A tale of two smartphone apps

This post was written on May 10th 2020.

This month's T-SQL Tuesday is hosted by Glenn Berry (b|t). Glenn's invitation was “to write about what you have been doing as a response to COVID-19”, and it feels like my answer should be this: not much. I've stayed home; I've reduced our grocery shopping to once every 7-10 days; I've kept 2m (6ft) away from people outside the house, while maintaining closer virtual contact with family and friends.

As the situation developed in the UK we put cards with our contact details in our neighbours' letterboxes, in case they needed anything (they haven't). I signed up as an NHS Volunteer Responder, which has required me to do… absolutely nothing. In this post I look at the volunteer scheme's GoodSAM smartphone app to see if that could explain why, then talk about an app intended to support COVID-19 contact tracing.
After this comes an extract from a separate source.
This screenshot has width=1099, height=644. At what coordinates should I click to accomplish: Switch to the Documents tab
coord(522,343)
I'm ready!... and waiting.

The NHS Volunteer Responder programme was launched on March 24th 2020 by UK Health Secretary Matt Hancock. The intention of recruiting volunteers was to reduce pressure on the National Health Service (NHS) by delegating “simple but vital tasks”. These could be delivering medicines to patients unable to leave their homes, doing their shopping, or just giving them a phone call to reduce their social isolation.
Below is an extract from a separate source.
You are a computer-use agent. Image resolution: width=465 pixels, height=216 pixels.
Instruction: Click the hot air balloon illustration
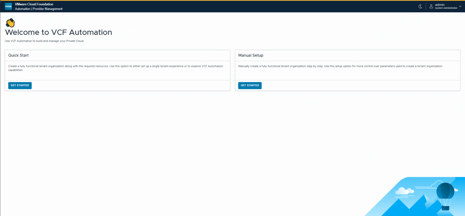point(445,195)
I was among 750 000 people to sign up and download the GoodSAM smartphone app in the five days following the launch. In the app (screenshot on the right), users declare themselves “on duty” in order to receive notifications of allocated tasks. At the time of writing I've received precisely zero notifications, despite (by the app's calculation) 127 hours on duty. So what's going wrong?
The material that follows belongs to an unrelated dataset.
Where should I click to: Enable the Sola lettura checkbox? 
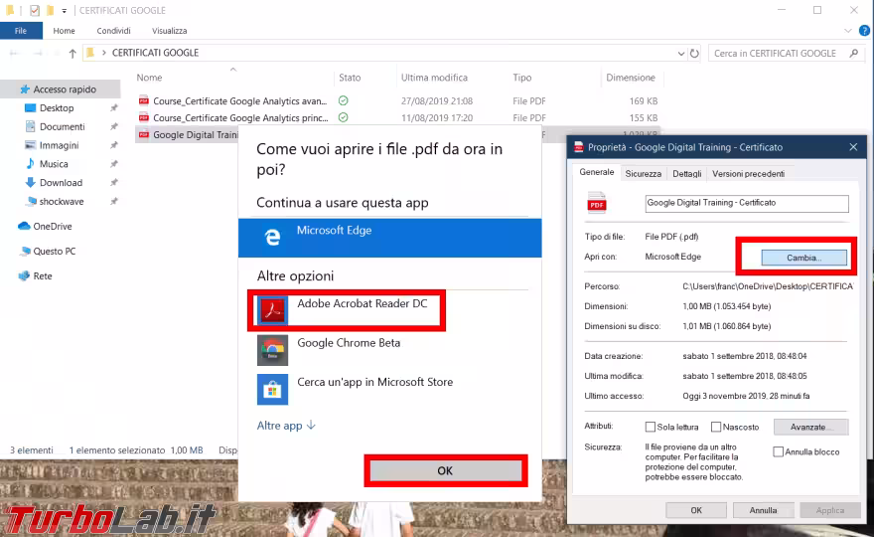(x=651, y=427)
At this year's virtual GitHub Satellite conference I watched a panel session on the subject of Open source for good – COVID-19 pandemic responses (3h55m in if you want to check it out). One of the panellists, Linda Raftree (b|t) described three questions we should be asking ourselves when bringing technology to bear in a crisis:

  1. Does it solve a real problem? Have we understood the problem? Is it a problem that technology can solve? Is the technology appropriate?
  2. Does it link to the wider ecosystem? Not just the question of technical interoperability, but how does the technology sit within the health, social, economic and legal contexts? Does it build on what already exists?
  3. Is there potential for harm? Other than us, who's bearing the risk? What are the longer-term implications of a short-term fix?

This got me reflecting on the use of GoodSAM to manage NHS Volunteer Responders.

The GoodSAM app predates COVID by five years. Its original purpose was to notify off-duty healthcare professionals of nearby cardiac arrests, to improve survival by getting clinicians to patients even before emergency services arrive. The idea of “crowdsourced resuscitation” was rolled out to crowdsource NHS Responder Volunteers. So…

While the choice of app makes good use of an existing resource, my answers suggest it may not be the best fit for this scenario – and perhaps that contributes to my experience and that of other volunteers.

Another piece of COVID-related smartphone software making regular appearances in UK news is the proposed NHS COVID-19 app, currently in development by NHSX (the technology arm of the NHS). Contact tracing is expected to become an important part of slowing the spread of COVID as movement restrictions are eased, and the new app is intended to automate much of the process. Those questions again:

  • Does it solve a real problem? The problem is real enough, but the app can't solve it on its own. Bluetooth proximity sensing can be error-prone, and smartphones are an imperfect proxy for human contact detection – my phone might be “near” my neighbour's, even though there's a wall between us. On April 23rd the UK government announced its intention to recruit 18 000 “contact tracing agents” to work alongside the app.
  • Does it link to the wider ecosystem? The app has been criticised for a centralised model that is less protective of users' privacy than an alternative developed by Apple and Google, and which may not be legal. Latest reports at the time of writing suggest that the UK government could be considering a change of approach.
  • Is there potential for harm? The question of legality alone suggests potential for harm, indeed numerous UK academics have expressed concern that contact tracing apps create disturbing precedents for state surveillance and risk mission creep.

In this case too it seems that these questions have yet to be answered fully.

As technologists we're fascinated by solving engineering problems, but sometimes we're less good at working out how – or if – a human problem can be mitigated with a technological solution. When you have a hammer (or in this case a smartphone app), suddenly everything looks like a nail.

The thing I love about these simple questions is that they seem to have no easy answers – so they're probably great questions! I'll be posing them to myself a lot more in the future.